> _TASK TO COMPLETE_
Every line below that holds the string "pixels" should be copied.

> _RECORDS FOR THIS TASK_
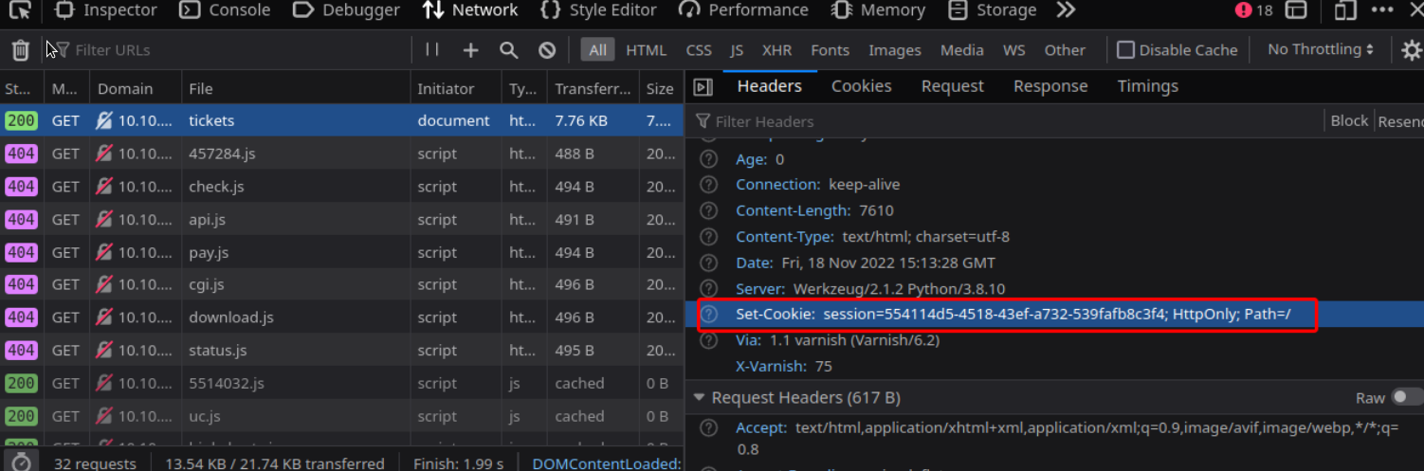Open the search magnifier icon
This screenshot has width=1424, height=471.
click(x=509, y=50)
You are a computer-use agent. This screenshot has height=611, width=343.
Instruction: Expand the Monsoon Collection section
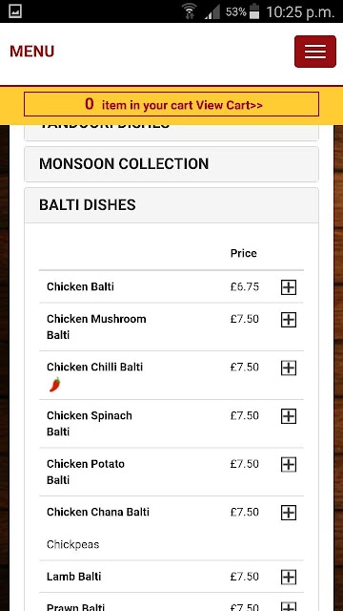172,164

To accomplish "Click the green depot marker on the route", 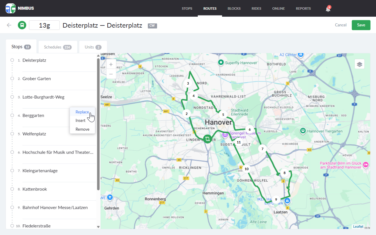I will pos(208,139).
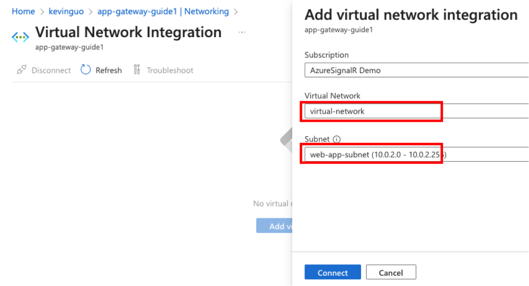Open the ellipsis more options menu
The width and height of the screenshot is (529, 286).
click(242, 33)
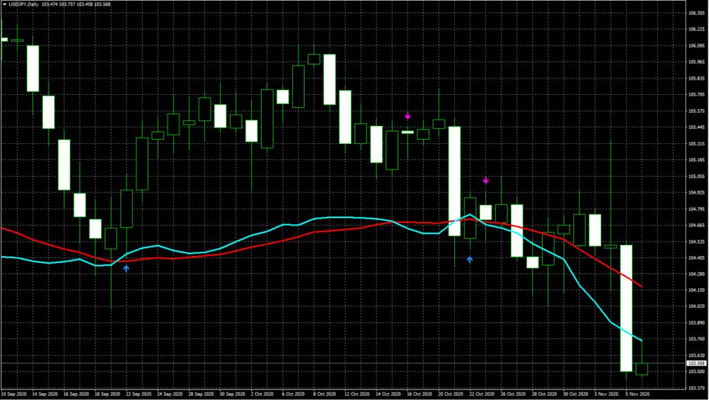
Task: Open the triangle menu beside USDJPY,Daily
Action: (x=4, y=5)
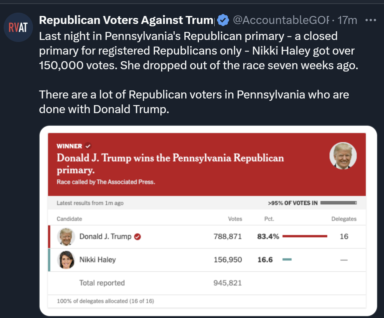Visit the @AccountableGOP handle link

(281, 20)

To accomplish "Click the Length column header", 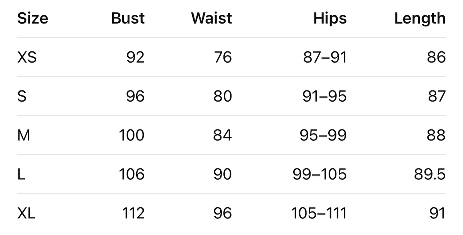I will tap(420, 18).
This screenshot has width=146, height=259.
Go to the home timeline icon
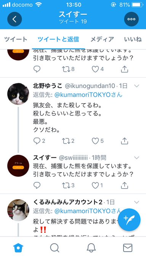[18, 248]
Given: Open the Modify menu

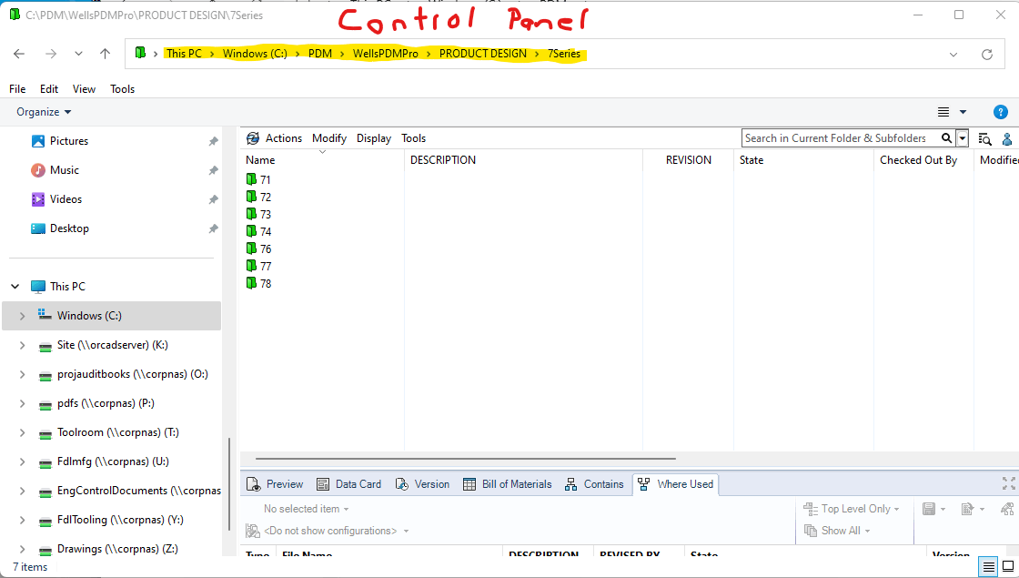Looking at the screenshot, I should point(328,137).
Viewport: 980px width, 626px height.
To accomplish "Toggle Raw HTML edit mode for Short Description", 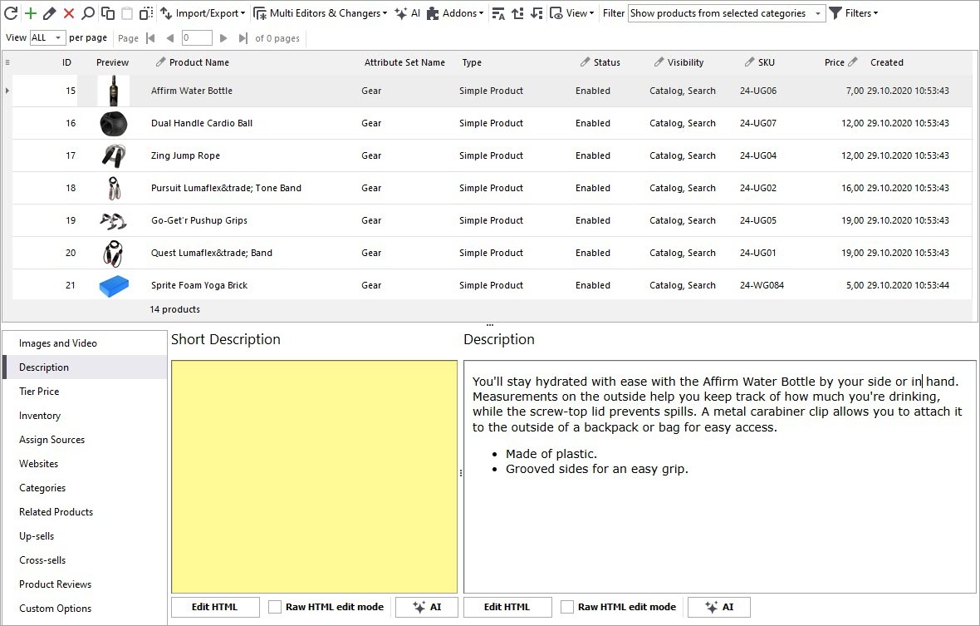I will pyautogui.click(x=274, y=607).
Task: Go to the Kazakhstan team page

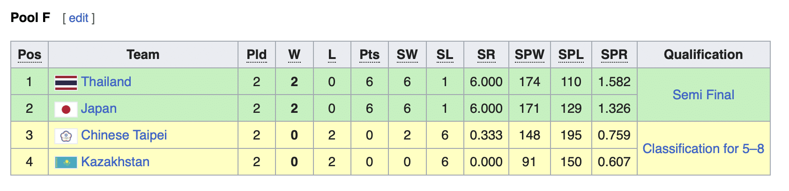Action: tap(115, 162)
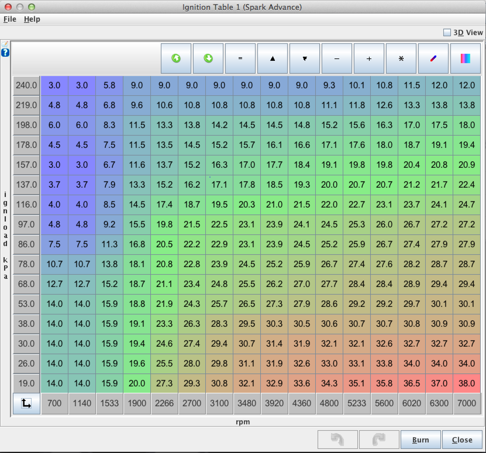The image size is (486, 453).
Task: Click the asterisk (multiply) toolbar button
Action: tap(401, 58)
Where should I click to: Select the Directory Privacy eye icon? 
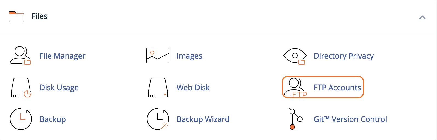(x=295, y=56)
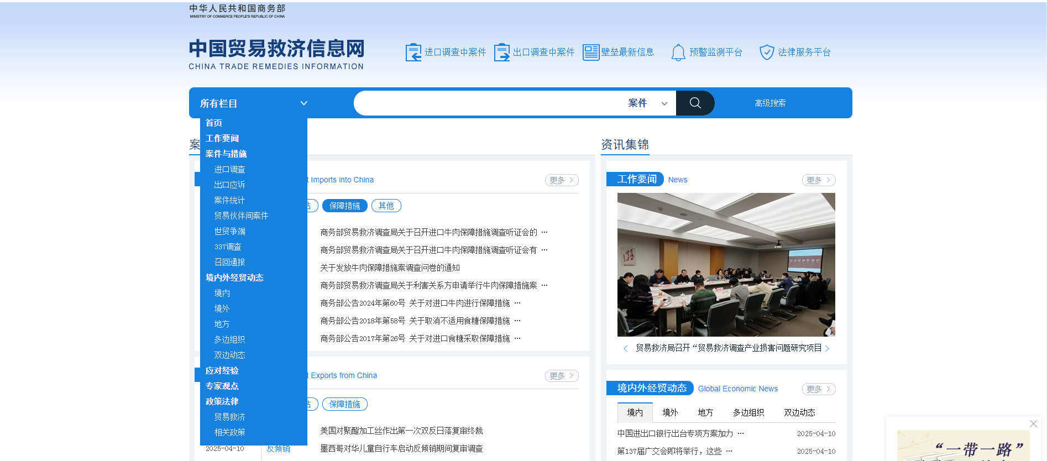Close the Belt and Road popup ad
Screen dimensions: 1047x461
1033,424
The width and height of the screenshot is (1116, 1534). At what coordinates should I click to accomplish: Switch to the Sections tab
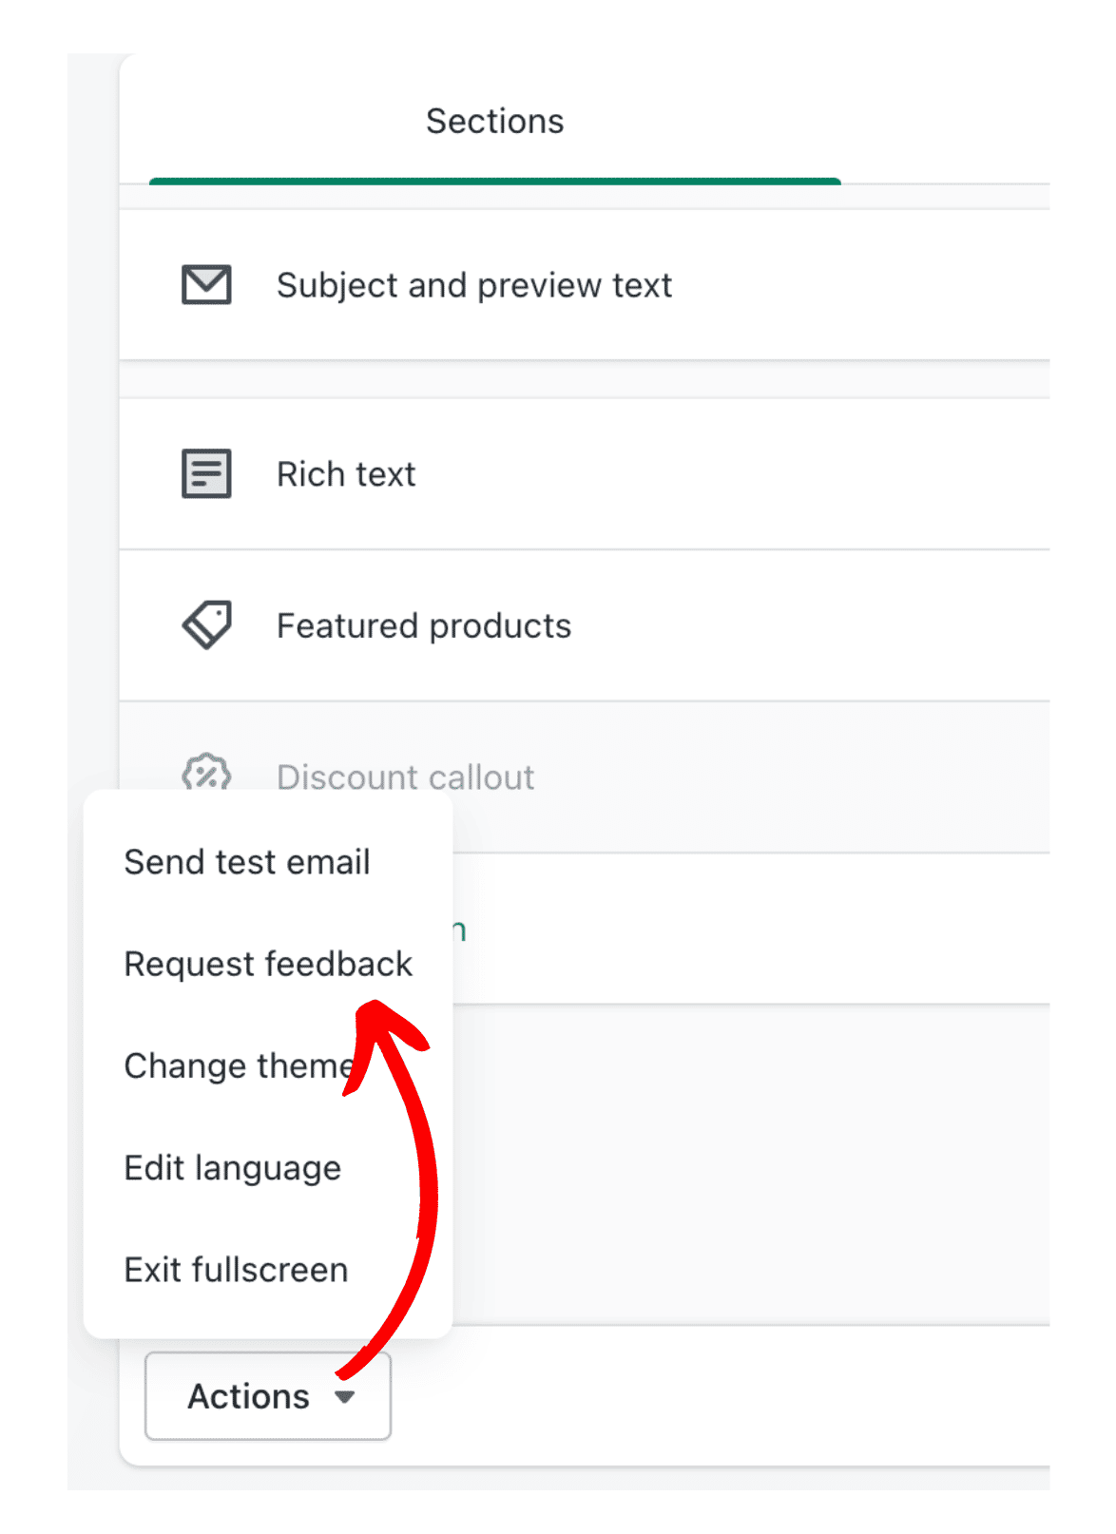pyautogui.click(x=494, y=122)
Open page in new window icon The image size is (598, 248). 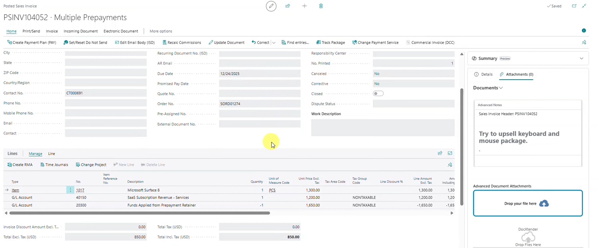click(574, 6)
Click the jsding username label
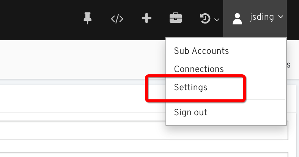This screenshot has width=299, height=157. pyautogui.click(x=262, y=17)
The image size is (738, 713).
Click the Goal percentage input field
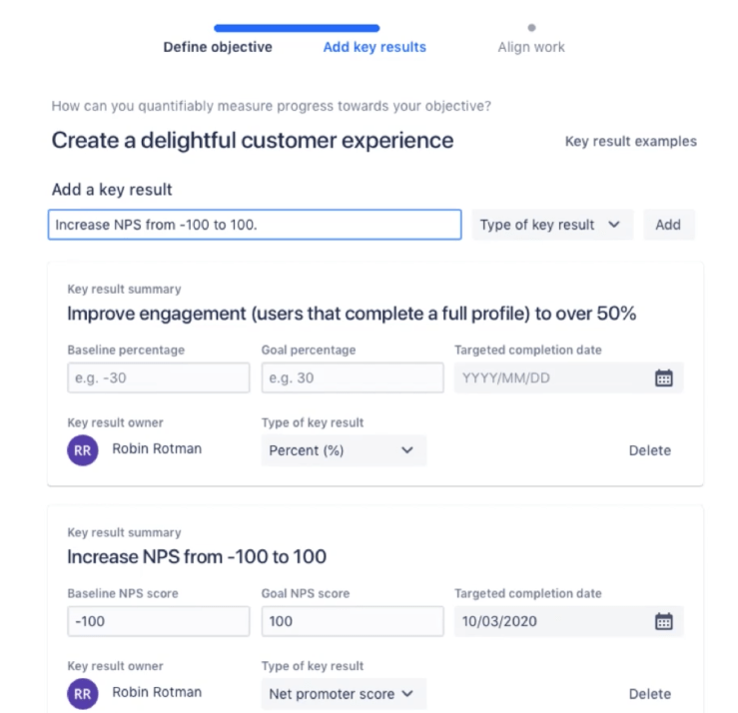pyautogui.click(x=352, y=378)
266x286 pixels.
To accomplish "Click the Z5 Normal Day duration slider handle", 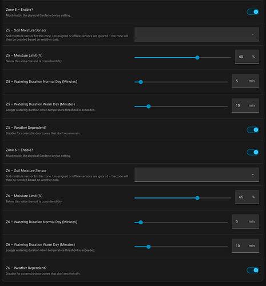I will coord(141,82).
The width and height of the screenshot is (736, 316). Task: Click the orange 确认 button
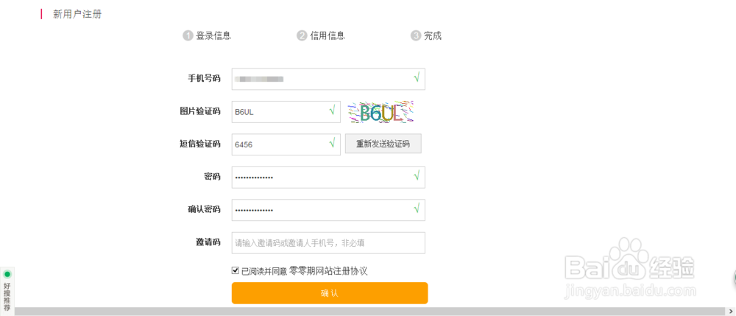coord(330,293)
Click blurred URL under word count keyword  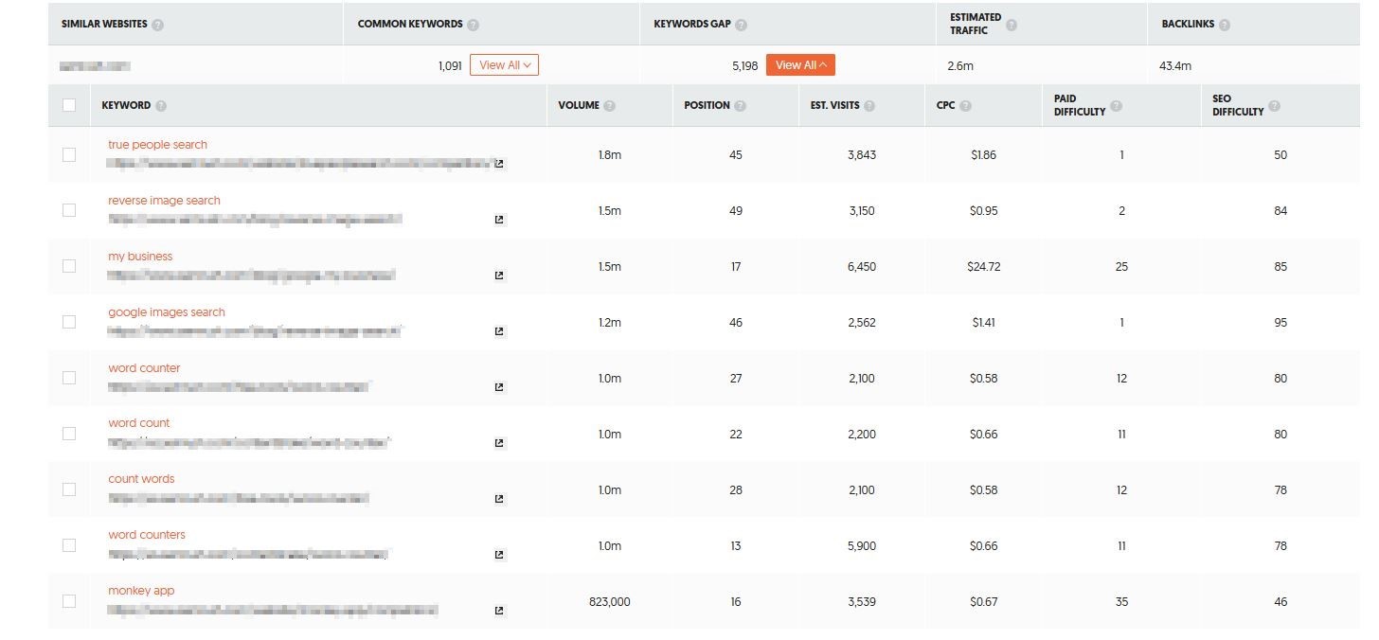(249, 443)
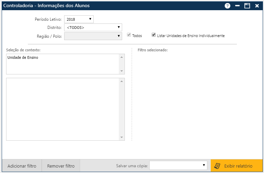This screenshot has height=173, width=264.
Task: Select Unidade de Ensino context item
Action: (x=23, y=58)
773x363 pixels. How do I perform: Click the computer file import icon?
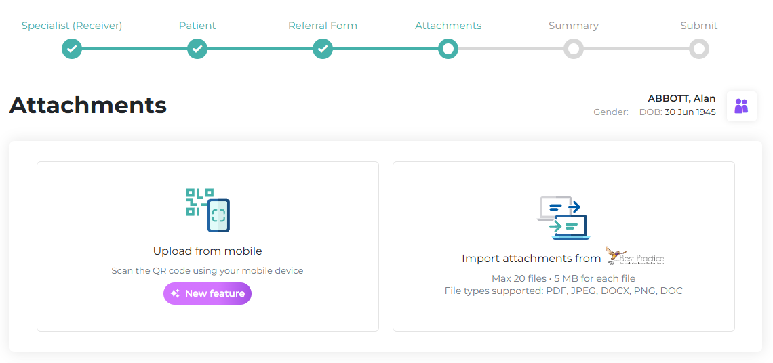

> _ANSWER TO THE EXERCISE_
266x286 pixels.
773x363 pixels. How do I perform: Click the computer file import icon?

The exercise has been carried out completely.